The Ofi Press Magazine

International Poetry and Fiction from Mexico City

2 Poems Published

By Sarah Clancy (Published in issue 23)

 

It’s the Dark

On this day of halogen and helium

we’re dodging shadows

our eyes squinting against late afternoon sun

but it’s with us despite the whiteness;

it's a hand not held

it's a dark bedroom, in a dark house, on a dark street

that sunshine couldn't deal with

where no one ever thought to leave a light on for us

it's every un-blown birthday candle

it's a school of sorts, an education,

it's a taunting lane with pine trees and a wind channelled down it,

it’s the terror that made our fat legs pedal faster-

made us flee it, as if

in the bright lights of the kitchen hours later we still

wouldn't feel it 

it’s that car journey we didn't want to go on

those other headlights sweeping past in freedom

and our relentless windscreen wipers beating rhythm

to the place we swore we'd never get to

on a morning night wouldn't relinquish,

it's a bridge in an inferno crumbling

and I can tell you there's no crossing back over 

it's the confessional where we don't know what to say

or even who to answer

it’s a hundred pagan folk memories;

persisting because they never tried to conquer it

because it's the dark

it's the dark

it's the dark

and it's best to leave it be.

 

 

 

Blame Walt Whitman

 

I should never have brought you to sit on these dunes in all their

kitsch holiday bleakness, I know this is a place that hurts you but

at least you know it, and I should have refused to take you down

streets looking for the Santa Muerte when those were my own

dark journeys, or to the port in the evening where things feel

different, nothing there is female but maybe that’s what I wanted

to show you, I can’t believe I took you to look at children’s corpses

when it’s my buzz to name the dead and most days I know it has

less purpose than scrawling ‘I was here’ on the brutal walls that

will outlast me, and you with that conflicted DNA hardwired

your essence would be to sharp-tongue it, you’d call it an experiment

in detachment to touch those baseball caps and soiled jean legs

with my own fingers and not in turn be touched and I can hear

you say; will that be your epitaph Sarah, nothing touches you?

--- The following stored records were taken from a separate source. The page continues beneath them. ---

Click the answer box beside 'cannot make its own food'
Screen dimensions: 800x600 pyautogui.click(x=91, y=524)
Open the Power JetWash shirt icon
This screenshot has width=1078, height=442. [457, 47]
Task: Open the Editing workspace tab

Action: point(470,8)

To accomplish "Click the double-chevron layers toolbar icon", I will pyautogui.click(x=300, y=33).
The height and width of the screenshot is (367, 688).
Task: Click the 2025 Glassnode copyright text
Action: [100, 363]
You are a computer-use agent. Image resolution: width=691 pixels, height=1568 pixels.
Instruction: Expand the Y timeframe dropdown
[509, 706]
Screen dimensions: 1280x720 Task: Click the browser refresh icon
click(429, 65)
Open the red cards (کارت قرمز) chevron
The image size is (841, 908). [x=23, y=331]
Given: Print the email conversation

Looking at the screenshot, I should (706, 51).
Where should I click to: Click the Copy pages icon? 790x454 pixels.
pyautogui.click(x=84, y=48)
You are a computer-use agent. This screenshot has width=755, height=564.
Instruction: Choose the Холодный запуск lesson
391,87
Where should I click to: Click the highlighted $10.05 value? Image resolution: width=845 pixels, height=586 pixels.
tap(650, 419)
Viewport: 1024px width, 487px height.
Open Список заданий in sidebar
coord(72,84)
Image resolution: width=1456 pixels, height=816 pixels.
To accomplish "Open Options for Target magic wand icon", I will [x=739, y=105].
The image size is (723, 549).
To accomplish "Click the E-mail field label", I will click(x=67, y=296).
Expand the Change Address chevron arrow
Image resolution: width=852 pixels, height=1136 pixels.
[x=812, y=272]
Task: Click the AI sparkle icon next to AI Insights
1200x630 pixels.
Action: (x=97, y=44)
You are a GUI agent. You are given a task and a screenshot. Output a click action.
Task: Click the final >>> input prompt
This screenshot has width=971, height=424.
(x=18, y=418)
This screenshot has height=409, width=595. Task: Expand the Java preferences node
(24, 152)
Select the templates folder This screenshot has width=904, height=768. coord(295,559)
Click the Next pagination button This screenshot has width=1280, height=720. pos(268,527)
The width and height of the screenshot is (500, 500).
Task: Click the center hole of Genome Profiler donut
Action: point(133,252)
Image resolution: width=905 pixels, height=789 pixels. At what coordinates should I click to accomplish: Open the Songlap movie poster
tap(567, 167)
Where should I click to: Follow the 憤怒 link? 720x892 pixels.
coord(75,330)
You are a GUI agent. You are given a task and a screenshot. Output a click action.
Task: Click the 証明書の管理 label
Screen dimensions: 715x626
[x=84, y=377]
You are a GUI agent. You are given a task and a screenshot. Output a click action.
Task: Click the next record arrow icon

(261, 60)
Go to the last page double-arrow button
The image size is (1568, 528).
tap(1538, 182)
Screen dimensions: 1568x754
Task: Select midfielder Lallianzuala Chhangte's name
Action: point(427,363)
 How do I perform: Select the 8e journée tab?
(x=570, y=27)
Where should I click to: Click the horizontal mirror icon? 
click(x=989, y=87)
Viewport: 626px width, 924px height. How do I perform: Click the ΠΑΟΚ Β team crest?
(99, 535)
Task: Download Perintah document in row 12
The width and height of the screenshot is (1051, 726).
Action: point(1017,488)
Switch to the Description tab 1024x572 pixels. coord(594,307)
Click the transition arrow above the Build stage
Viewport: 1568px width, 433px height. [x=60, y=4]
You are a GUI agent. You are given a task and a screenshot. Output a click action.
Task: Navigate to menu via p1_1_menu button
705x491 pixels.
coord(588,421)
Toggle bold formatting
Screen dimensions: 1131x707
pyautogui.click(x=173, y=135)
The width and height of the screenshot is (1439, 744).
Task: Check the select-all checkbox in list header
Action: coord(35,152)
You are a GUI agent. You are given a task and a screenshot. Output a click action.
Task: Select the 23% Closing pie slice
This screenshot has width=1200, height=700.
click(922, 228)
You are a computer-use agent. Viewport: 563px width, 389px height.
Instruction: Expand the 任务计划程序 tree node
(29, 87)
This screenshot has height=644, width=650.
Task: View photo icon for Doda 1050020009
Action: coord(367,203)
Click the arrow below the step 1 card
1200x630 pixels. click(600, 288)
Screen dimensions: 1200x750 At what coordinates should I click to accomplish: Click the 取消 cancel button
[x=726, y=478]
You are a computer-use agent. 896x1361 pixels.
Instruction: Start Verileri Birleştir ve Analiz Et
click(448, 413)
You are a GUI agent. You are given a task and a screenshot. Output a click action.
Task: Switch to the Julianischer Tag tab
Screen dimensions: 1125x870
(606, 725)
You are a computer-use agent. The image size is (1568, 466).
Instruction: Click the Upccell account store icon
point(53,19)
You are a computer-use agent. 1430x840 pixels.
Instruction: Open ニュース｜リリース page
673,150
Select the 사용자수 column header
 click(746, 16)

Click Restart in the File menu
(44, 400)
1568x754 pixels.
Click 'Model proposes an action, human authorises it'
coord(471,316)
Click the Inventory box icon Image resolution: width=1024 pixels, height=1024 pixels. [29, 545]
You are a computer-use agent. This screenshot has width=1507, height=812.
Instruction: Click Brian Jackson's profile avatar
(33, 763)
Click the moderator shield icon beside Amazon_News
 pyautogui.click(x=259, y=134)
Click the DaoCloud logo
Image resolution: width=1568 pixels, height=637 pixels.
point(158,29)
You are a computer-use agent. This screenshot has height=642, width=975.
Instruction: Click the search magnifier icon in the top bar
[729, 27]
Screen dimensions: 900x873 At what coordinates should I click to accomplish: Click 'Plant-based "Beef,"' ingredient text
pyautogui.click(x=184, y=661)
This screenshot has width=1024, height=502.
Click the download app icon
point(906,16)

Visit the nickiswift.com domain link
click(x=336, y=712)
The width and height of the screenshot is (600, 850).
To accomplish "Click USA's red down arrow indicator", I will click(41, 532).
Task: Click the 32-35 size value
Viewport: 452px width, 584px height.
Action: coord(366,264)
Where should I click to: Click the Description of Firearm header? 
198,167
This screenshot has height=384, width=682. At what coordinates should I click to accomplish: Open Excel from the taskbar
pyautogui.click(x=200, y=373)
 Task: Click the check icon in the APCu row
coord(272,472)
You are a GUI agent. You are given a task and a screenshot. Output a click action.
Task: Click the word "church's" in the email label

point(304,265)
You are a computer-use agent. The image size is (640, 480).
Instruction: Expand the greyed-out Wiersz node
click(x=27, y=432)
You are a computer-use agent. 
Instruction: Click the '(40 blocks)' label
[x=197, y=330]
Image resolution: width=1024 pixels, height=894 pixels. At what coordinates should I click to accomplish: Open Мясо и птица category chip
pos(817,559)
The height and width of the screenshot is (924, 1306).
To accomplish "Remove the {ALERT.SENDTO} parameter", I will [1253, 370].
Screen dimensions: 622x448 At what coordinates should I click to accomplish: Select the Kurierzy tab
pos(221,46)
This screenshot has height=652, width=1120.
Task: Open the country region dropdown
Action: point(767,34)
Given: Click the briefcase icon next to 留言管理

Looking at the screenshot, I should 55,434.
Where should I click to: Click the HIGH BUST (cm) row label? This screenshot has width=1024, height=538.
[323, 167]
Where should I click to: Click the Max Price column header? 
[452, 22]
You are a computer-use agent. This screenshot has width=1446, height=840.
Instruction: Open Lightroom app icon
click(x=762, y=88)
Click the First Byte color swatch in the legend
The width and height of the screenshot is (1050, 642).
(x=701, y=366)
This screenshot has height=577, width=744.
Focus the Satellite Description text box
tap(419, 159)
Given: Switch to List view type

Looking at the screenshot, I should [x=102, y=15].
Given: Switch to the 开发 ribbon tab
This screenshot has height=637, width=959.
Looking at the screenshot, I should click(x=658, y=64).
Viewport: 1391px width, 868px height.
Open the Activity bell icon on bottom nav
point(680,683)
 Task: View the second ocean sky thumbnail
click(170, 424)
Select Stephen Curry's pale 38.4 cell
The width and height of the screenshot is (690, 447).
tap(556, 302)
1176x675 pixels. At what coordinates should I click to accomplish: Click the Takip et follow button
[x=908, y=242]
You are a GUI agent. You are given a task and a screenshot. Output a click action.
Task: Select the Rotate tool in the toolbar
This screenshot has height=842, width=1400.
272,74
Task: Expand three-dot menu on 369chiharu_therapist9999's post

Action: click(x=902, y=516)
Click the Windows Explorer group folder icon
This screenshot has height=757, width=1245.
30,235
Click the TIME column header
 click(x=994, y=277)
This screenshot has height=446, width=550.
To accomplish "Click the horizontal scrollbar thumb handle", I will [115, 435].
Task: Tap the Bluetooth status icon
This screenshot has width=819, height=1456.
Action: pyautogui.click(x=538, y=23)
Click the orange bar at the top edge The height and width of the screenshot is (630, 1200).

But I know in our connection you’ve only got more gentle words

for me no matter if I’ve never earned them, and in fairness you were

with me when I sat and watched white-lime letters spelling ‘Tito’

carved out on a sickly green hill in a country so pastoral you could

see why violence just might be the antidote, maybe anything is better

than triteness? And putting my hands in sun-warmed war-damaged

pock marks on sandstone buildings in that split city Mostar, you called

it escapism and shook your head but you wrapped two arms

around me from behind from across those misnomer peace walls

that are your geography and I wanted you to do it –that means

something, doesn’t it, even if it’s only back ground music?

Or that day I showed you the Lipizzaner horses and you said nothing

but I knew you were thinking what has she got against comfort

and so I said I know with all the things I’ve done, this might sound

like hypocrisy but if I had my way I’d set them all free and in

the fakeness of bad wine and literary conversations later, you said

there’s not one true thing here and winked that if you’d your way

you’d set them all free and let freedom be their new poetry and I

guess its faith of some kind when you never ever asked to be

brought with me to places I hadn’t any need to go but I took you

to the Cafe de la Habana where you told me to go a bit easier

on myself and it’s funny how I couldn’t bring myself to listen

even though I wanted to hear it, so I went down Reforma

and dragged back the young man you were curious about and

I fucked him on the floor for you because you were curious and

because it was easier than hearing him say so much nothing

and it cost me very little except the sound of a downpour that would

have been better heard alone and if I said what I remembered

of our encounter it’d be the drone of one persistent mosquito who

might or might not have been responsible for the purple bruises

on my neck that made me think of you after, and I did it as a way

to break your dead grip on having said forever and discovering

you’d never meant it and sometimes physicality is easier than

to listen to you talking, I don’t know if it was vicarious when I couldn’t

be bothered reporting how the evening light caught on his alabaster

haunches and how so alone you can be when you don’t feel anything

except the ebb and flow of pulses and I know you’ll get me when I

say for that one it’s fair to blame Walt Whitman and you came with me

to where the glass shatter sirens and songs of revolution choked you,

those lines of union workers singing The Internationale in the dead heat

of a random Sunday in two thousand and eleven? When they

clench fisted in unison you whispered that you couldn’t see anything

true in it and I said so let’s set them all free you and me and on

the strength of it I bought you those carved out imaginary animals

from a street child but then I never sent them because in all the things

dissolving that I was certain of, I was unsure of their welcome

and in New York we all absconded down through streetscapes so

familiar that it felt like trying to swallow something when my mouth

was empty maybe trying to swallow the idea that me the unbeliever

the heretic believes that you’ve been with me all this time and in

all these places on the strength of one slim every day connection.